AN ACUTE MYOCARDIAL INFARCTION IN A VERY YOUNG MAN DUE TO HYPERHOMOCYSTEINEMIA

Abstract

Abstract Introduction A young 17–year–old boy smoker and obese was admitted to our cardiology unit for continuous oppressive chest pain radiating to the left arm that had arisen three days earlier. In the emergency room, he had performed blood tests with evidence of an increased troponin and an electrocardiogram that showed mild ST–elevation in inferior leads with ST depression in aVL. We performed an urgent transthoracic echocardiography examination that was unremarkable Investigation Once diagnosed with acute ST–segment elevation myocardial infarction, the patient underwent emergency coronary angiography. Coronary angiography highlighted an intermediate stenosis of the first branch diagonal to the proximal tract and a possible occlusion of the periapical branch of the anterior descending artery. It was decided not to perform PTCA as we could not exclude a distal coronary dissection and considering the vessel was of small caliber. We decided to complete the diagnostic process by performing a cardiac MRI showing edema in the apex and distal inferior wall and transmural gadolinium enhancement at the level of the septum and inferior wall of the distal section. In the context of the damaged wall a focal area of hypointensity to be referred to the "no–reflow" phenomenon Management The patient was treated with DAPT, low molecular weight heparin and high dose statin. A few hours after the coronary angiography the patient stopped having chest pain and remained asymptomatic for the rest of the hospital stay. We performed complete blood tests including with evidence of hyperhomocysteinemia. The lipid panel was normal. Hematological consultation recommended folate and Vitamine B12 treatment.
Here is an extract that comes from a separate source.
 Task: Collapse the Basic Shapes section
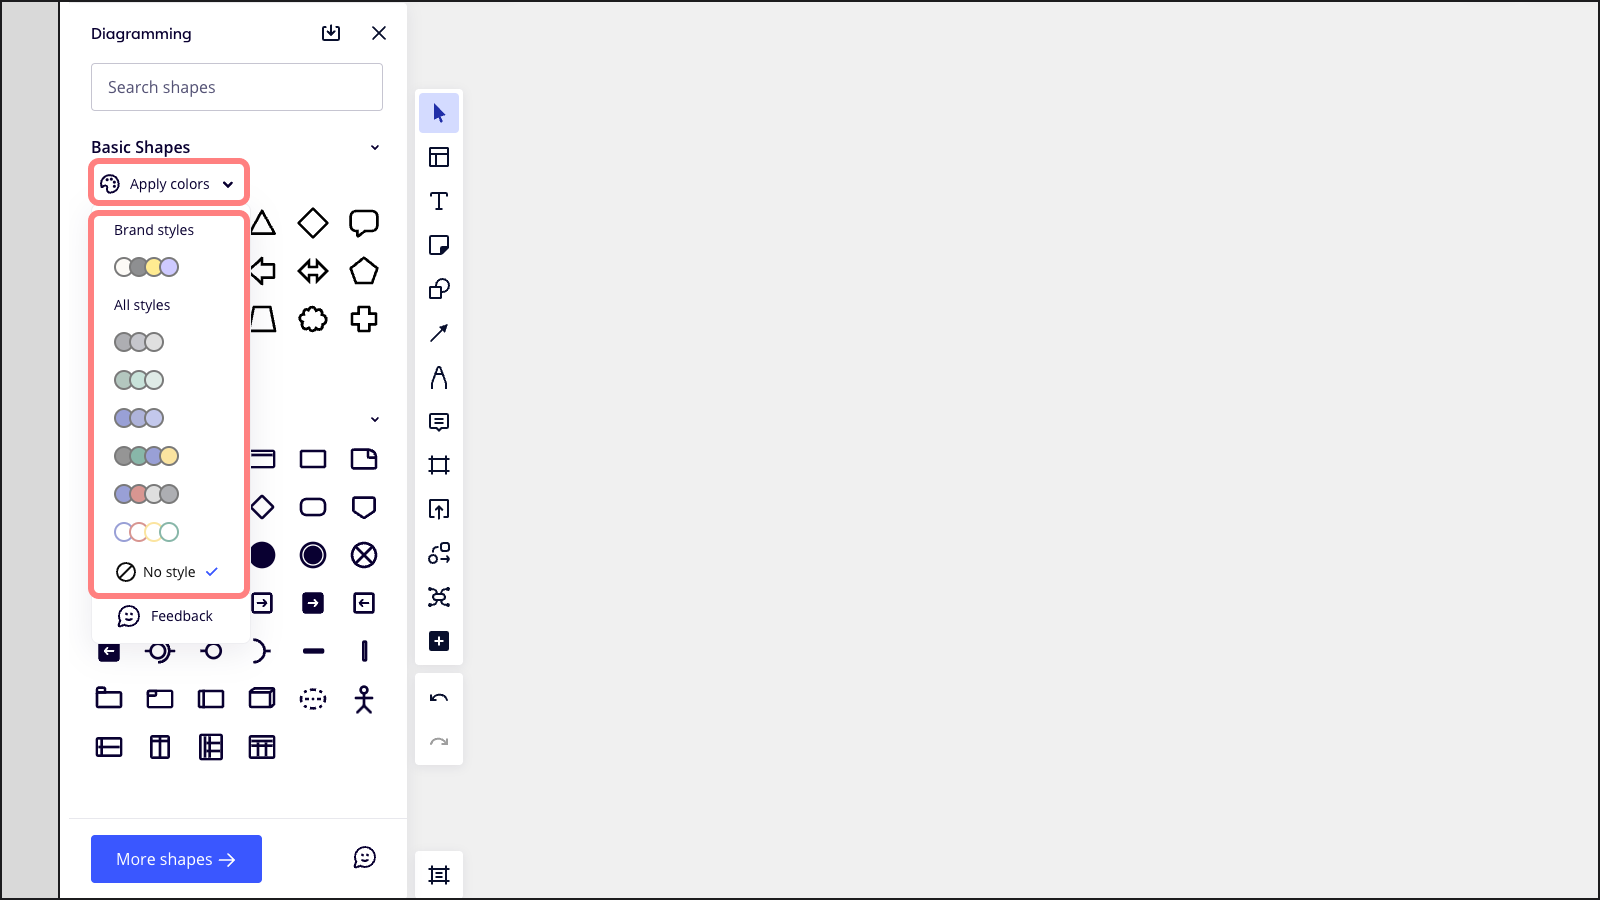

After 12 months the patient is asymptomatic, has stopped smoking and continues to take DAPT. He repeated the echocardiogram which showed no alterations. Genetic testing was performed after hospital discharge and was positive for Methylenetetrahydrofolate reductase (MTHFR) homozygous mutation Conclusion Our clinical case shows a rare case of acute myocardial infarction in a very young person. Diagnosis and treatment were complicated by the extreme distality of the occlusion and the few modifiable risk factors identified (smoker, obesity and hyperhomocysteinemia). Hyperhomocysteinemia is an often underestimated cardiovascular risk factor associated with a high risk of cardiovascular events and multivessel coronary disease that should be sought in all young patients with AMI.